Vilmar conta que foi executivo de grandes empresas, com vasta experiência na área de recursos humanos. Ele diz ser mais uma vítima da crise econômica, agravada pela derrocada financeira do governo do estado. Apesar de apresentar bom currículo e formação, ele lamenta que, desde 2015, tem dificuldades para voltar ao mercado de trabalho. Vilmar é um dos milhares de desempregados do estado. Segundo os últimos dados da Pesquisa Nacional por Amostra de Domicílios Contínua (PNAD Contínua), do IBGE, no Rio há, atualmente, 1,214 milhão de desempregados. No Brasil, são 14,176 milhões de pessoas sem carteira assinada. Ao mesmo tempo, as ruas vão se enchendo. De acordo com um levantamento da prefeitura, há 14.279 sem-teto na cidade, que dormem ao relento.
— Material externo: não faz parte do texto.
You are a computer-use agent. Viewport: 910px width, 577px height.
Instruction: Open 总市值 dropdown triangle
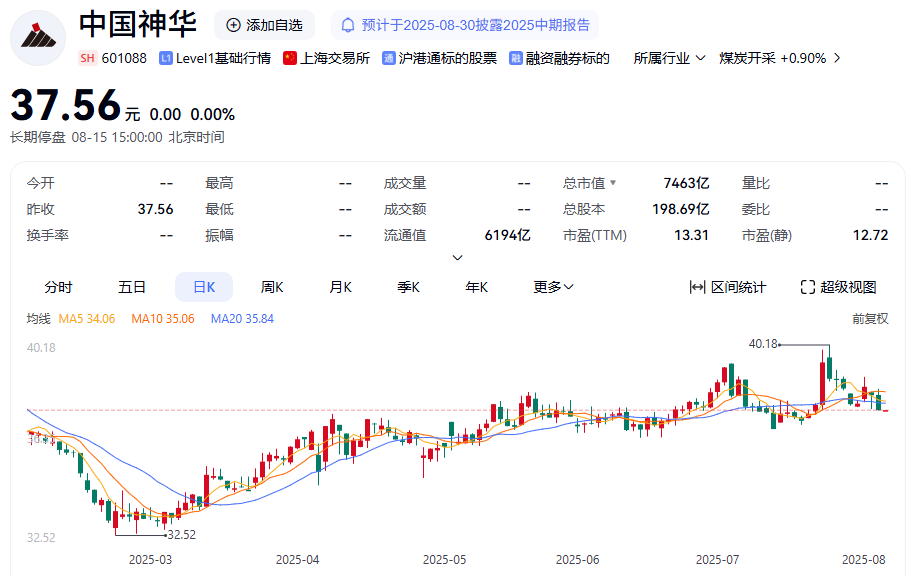(613, 183)
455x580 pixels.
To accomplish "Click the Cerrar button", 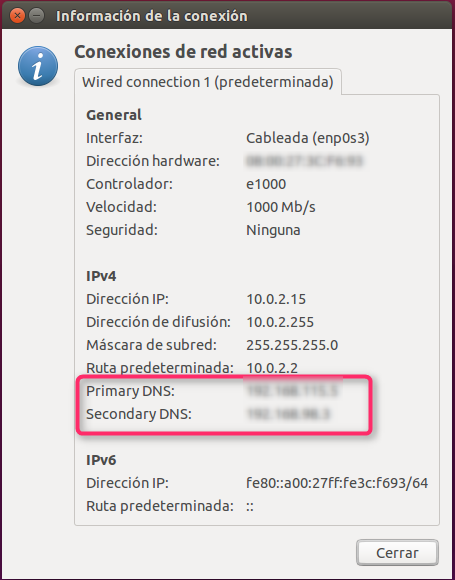I will [x=397, y=553].
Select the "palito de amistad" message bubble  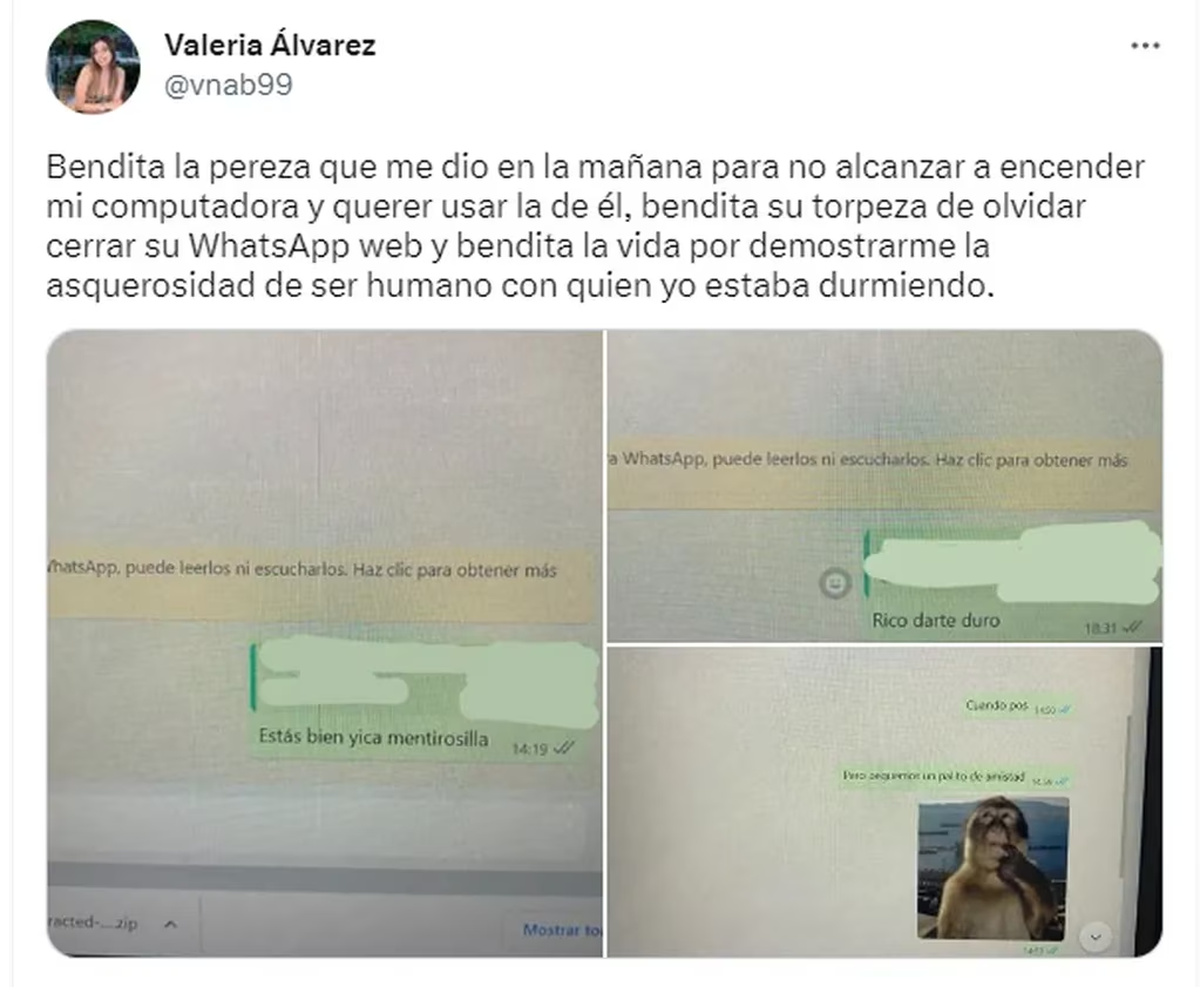coord(955,776)
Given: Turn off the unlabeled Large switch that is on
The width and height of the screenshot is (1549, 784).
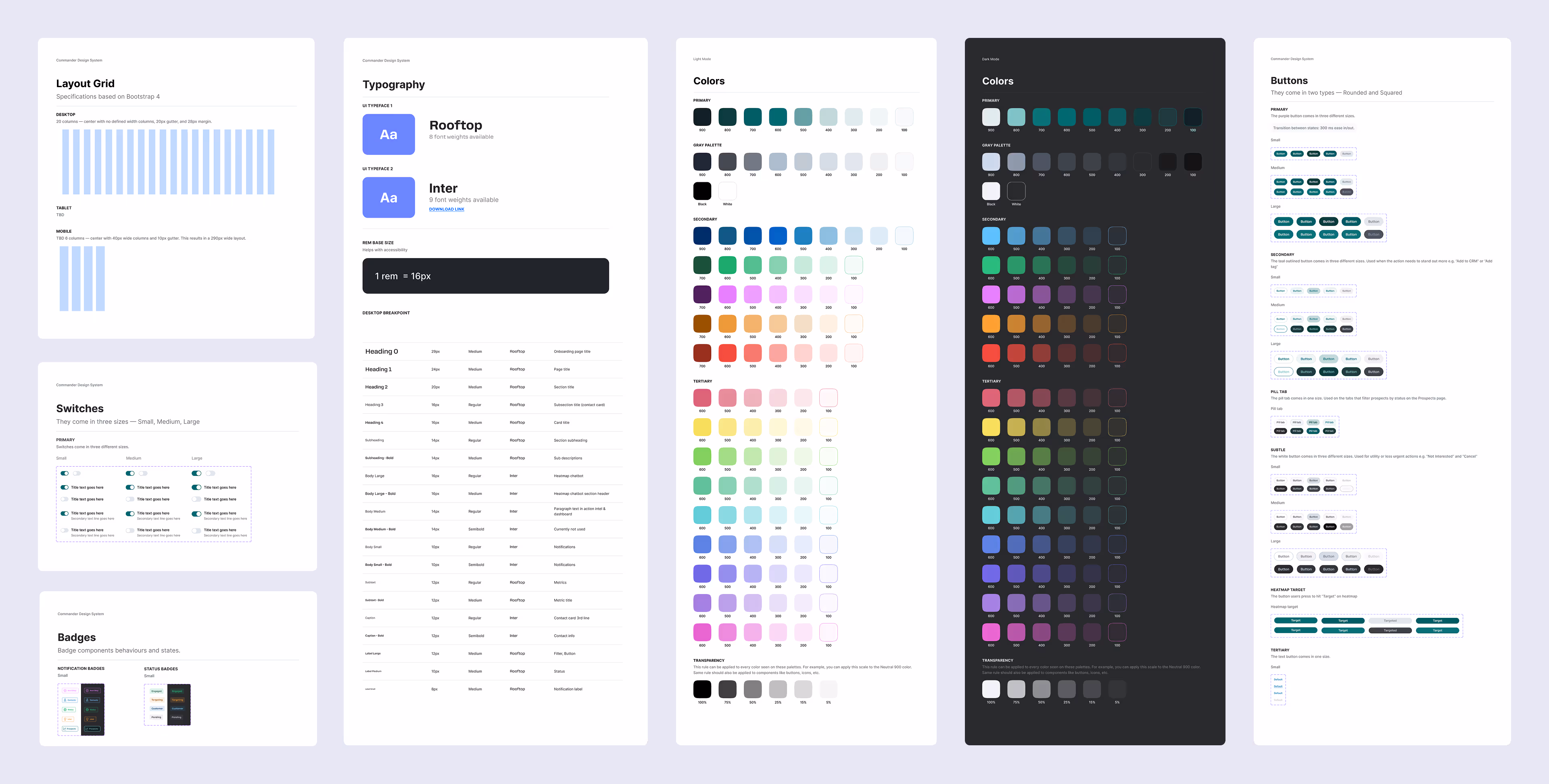Looking at the screenshot, I should pos(196,473).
O currículo que Vilmar faz questão de exibir é rico: ele foi gerente de grande grupos privados. Em 1977, ao 16 anos, saiu da cidade de Itajaí, em Santa Catarina, onde morava, e foi estudar em São Paulo. Lá, formou-se pela Faculdade Metropolitana Unidas (FMU) e se tornou especialista em recursos humanos. Em dezembro de 2012, após perder o emprego, saiu de vez de São Paulo e veio tentar a vida no Rio.

Aqui, segundo ele, prestava consultorias e auditorias esporádicas — “um mês aqui, dois ali” —, mas sem emprego fixo:

— Passei por toda aquela escadinha do RH, fui assistente, analista, encarregado, supervisor e até gerente. Vim para o Rio, mas, em 27 de fevereiro de 2013, sofri um assalto. Estava na rua, no meio do bloco, e roubaram meu cartão, não sei como fizeram isso. Até hoje não sei. Fizeram saques e compras no meu cartão, mas aí não deu em nada. Não consegui resolver e acabei me conformando pelo fato de não terem tirado a minha vida, só levaram o meu dinheiro. E tem tantas histórias de que as pessoas matam por pouca coisa.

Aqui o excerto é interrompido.